§ About this task:
Exactly the lines below from the one with "Click the home" up to and including the one with "Given: Open the notifications bell" make up the answer, with nothing else added.

Records from a data source
■ ■ ■

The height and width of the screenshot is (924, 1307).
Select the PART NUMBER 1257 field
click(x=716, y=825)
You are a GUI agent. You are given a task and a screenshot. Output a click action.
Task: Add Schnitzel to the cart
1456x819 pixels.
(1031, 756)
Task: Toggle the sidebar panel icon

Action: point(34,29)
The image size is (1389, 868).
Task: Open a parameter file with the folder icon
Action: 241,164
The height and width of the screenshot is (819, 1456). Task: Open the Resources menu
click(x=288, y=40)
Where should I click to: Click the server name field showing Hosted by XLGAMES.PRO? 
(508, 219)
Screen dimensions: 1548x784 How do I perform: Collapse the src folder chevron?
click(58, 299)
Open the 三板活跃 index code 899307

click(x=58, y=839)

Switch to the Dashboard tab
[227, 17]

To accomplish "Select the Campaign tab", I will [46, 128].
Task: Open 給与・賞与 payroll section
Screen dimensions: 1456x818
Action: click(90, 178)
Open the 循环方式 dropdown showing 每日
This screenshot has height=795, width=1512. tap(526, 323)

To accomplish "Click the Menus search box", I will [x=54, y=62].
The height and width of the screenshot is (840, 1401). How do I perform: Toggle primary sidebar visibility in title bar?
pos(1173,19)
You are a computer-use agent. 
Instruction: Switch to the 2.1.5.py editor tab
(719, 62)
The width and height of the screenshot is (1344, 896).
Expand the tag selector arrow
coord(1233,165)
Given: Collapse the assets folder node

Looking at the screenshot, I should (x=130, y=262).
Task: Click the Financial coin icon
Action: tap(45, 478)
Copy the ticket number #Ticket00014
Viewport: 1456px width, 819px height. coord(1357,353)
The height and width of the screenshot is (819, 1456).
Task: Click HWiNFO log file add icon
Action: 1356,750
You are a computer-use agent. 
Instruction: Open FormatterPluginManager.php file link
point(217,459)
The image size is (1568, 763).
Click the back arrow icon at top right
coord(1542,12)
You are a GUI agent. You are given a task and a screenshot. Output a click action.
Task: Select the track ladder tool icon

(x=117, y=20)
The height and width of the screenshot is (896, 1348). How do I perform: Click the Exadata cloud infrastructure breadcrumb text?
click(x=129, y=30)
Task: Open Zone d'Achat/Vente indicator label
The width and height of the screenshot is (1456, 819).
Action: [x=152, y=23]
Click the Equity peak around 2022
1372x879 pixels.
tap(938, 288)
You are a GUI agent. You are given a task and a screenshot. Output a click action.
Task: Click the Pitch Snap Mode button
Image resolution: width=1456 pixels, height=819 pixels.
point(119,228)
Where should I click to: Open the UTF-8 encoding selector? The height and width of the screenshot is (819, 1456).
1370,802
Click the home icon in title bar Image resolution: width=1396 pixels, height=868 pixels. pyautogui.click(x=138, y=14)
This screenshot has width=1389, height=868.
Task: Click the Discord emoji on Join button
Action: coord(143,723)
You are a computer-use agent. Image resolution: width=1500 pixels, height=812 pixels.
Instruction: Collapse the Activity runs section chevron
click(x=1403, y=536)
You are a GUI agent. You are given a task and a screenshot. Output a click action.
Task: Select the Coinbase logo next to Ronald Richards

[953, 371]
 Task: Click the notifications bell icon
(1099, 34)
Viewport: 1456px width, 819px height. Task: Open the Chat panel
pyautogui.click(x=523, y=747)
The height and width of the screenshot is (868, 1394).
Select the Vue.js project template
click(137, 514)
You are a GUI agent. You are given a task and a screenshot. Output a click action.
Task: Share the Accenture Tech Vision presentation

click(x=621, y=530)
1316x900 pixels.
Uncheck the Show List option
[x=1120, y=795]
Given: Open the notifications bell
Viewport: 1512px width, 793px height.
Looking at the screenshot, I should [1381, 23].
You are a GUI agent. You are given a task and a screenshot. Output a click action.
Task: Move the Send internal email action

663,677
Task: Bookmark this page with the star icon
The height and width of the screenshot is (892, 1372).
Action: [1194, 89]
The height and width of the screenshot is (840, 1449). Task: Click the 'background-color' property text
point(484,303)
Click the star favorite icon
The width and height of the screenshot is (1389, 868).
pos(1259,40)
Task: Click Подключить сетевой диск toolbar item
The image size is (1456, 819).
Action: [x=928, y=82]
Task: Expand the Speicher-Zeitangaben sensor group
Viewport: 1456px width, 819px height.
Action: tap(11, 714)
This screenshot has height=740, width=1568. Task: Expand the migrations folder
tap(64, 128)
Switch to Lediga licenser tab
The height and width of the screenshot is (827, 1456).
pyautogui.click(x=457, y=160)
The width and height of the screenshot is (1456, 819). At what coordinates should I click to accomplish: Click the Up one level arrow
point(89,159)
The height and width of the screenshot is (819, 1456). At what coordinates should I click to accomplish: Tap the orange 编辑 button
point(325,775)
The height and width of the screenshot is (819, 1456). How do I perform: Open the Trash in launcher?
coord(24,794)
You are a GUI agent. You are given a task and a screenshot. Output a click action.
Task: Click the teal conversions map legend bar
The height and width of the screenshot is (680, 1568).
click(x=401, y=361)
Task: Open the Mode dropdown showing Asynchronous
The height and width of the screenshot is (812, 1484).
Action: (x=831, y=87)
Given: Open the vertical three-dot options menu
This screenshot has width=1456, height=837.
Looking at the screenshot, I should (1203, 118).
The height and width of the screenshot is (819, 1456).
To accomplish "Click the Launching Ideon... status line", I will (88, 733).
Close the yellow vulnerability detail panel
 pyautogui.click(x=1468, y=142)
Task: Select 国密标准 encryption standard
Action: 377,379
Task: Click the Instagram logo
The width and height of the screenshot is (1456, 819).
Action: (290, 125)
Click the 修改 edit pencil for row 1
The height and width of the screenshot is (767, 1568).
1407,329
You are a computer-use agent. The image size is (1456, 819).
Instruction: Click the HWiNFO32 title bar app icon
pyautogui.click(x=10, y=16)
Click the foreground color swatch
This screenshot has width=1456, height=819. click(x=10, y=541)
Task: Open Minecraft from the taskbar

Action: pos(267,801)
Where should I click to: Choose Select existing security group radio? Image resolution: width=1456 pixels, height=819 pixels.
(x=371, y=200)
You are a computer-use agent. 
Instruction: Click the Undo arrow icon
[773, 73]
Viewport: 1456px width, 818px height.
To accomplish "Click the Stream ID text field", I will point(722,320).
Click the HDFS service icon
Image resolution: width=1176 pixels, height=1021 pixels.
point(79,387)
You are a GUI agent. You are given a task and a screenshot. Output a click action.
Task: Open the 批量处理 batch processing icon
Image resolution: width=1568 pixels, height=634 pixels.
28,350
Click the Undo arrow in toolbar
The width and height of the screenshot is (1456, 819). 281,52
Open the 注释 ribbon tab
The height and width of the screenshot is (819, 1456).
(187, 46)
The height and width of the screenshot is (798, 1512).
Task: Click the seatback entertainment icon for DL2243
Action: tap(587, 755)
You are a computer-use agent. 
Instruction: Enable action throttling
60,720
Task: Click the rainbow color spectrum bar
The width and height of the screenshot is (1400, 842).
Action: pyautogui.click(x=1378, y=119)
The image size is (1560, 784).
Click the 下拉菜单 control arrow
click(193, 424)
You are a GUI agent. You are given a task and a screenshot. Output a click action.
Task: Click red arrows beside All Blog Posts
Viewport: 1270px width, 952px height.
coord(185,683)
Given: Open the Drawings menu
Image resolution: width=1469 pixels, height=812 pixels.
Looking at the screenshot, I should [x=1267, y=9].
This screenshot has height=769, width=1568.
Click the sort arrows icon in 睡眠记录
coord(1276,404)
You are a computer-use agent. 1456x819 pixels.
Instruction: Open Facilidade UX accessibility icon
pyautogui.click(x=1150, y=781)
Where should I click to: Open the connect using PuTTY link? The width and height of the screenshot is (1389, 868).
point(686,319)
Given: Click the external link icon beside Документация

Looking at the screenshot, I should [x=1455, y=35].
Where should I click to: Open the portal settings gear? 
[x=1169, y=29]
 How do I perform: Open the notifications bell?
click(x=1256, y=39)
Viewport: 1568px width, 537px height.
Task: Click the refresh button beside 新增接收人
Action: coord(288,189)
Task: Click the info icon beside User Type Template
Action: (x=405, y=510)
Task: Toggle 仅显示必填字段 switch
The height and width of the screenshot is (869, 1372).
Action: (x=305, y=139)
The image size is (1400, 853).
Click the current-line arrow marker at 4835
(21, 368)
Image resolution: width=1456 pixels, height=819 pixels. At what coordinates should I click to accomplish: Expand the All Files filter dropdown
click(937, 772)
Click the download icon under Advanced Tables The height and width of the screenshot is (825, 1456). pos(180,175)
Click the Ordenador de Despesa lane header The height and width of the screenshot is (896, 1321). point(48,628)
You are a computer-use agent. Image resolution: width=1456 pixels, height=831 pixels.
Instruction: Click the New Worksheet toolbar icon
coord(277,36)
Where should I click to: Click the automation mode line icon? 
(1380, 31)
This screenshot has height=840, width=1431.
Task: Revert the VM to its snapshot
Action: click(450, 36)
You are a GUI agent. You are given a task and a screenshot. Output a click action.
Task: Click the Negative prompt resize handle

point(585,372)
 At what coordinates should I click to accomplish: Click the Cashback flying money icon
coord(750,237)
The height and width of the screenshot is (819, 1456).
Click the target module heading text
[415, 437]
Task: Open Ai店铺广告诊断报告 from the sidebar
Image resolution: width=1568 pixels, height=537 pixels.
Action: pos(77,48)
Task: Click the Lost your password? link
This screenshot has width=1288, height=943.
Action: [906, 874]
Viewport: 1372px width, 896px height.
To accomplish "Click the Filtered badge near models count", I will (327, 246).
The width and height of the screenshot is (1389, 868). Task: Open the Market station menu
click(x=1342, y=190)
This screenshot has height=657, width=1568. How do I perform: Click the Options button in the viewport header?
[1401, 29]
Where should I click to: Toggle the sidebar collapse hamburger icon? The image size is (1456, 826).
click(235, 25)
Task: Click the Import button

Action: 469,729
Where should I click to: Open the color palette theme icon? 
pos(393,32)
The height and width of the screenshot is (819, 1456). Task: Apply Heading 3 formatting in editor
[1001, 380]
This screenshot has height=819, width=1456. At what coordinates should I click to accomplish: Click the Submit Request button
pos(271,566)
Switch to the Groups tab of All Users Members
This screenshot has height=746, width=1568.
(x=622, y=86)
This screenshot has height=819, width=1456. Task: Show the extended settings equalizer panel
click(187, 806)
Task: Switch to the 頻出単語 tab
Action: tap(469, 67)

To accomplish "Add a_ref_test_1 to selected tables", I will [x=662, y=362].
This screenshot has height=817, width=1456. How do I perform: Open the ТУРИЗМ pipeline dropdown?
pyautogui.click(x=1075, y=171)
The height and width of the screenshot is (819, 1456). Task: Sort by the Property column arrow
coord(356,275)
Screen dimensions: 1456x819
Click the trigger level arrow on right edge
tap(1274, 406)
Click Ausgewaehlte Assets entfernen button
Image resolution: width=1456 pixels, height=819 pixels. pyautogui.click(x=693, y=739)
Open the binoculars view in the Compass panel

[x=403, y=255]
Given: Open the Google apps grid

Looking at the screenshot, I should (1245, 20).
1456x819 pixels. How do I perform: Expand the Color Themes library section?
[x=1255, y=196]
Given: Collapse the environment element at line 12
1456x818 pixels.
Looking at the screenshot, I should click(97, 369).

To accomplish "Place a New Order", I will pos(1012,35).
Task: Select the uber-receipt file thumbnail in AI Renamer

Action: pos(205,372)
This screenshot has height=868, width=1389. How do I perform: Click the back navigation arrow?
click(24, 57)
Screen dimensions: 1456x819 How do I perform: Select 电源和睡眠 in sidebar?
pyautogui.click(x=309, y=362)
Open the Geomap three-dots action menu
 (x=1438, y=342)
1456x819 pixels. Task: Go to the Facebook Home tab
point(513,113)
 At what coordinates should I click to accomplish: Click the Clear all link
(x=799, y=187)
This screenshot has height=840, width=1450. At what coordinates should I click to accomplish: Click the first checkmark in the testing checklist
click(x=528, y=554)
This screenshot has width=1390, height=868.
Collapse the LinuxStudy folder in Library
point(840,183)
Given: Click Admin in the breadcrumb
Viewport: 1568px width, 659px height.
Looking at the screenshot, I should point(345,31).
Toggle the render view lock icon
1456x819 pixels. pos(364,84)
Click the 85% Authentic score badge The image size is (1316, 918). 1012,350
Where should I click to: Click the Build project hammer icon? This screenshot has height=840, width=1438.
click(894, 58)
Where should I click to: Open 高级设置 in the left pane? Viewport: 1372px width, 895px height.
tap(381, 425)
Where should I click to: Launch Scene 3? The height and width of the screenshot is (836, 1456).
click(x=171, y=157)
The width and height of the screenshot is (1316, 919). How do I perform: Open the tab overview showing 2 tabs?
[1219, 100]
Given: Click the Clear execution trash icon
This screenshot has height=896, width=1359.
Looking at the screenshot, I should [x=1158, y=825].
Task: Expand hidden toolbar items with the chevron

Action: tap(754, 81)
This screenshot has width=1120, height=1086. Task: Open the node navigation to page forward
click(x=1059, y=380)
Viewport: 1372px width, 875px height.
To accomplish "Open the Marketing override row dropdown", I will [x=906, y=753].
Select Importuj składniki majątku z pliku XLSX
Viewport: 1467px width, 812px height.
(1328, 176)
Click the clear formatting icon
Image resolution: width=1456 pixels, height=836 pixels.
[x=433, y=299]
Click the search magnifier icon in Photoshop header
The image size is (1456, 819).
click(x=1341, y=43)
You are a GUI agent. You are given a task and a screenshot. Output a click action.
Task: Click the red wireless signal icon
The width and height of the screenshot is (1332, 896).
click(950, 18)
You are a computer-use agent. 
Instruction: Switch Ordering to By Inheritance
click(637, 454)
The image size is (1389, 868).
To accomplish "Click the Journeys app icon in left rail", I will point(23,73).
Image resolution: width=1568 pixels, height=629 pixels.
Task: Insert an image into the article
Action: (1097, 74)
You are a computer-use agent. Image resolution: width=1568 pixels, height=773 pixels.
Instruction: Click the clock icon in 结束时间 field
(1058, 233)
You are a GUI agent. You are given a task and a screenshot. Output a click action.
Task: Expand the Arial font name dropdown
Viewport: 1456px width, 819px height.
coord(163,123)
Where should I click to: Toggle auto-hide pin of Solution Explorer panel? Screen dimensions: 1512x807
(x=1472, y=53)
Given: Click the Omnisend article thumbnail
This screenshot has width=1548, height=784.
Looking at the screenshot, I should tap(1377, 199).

■ ■ ■

§ Solved problem:
Click the home icon in title bar Image resolution: width=1396 pixels, height=868 pixels. pyautogui.click(x=138, y=14)
This screenshot has width=1389, height=868.
Task: Click the Discord emoji on Join button
Action: coord(143,723)
You are a computer-use agent. Image resolution: width=1500 pixels, height=812 pixels.
Instruction: Collapse the Activity runs section chevron
click(x=1403, y=536)
You are a GUI agent. You are given a task and a screenshot. Output a click action.
Task: Select the Coinbase logo next to Ronald Richards

[953, 371]
 Task: Click the notifications bell icon
(1099, 34)
Viewport: 1456px width, 819px height. Task: Open the Chat panel
pyautogui.click(x=523, y=747)
The height and width of the screenshot is (868, 1394).
Select the Vue.js project template
click(137, 514)
You are a GUI agent. You are given a task and a screenshot. Output a click action.
Task: Share the Accenture Tech Vision presentation

click(x=621, y=530)
1316x900 pixels.
Uncheck the Show List option
[x=1120, y=795]
Given: Open the notifications bell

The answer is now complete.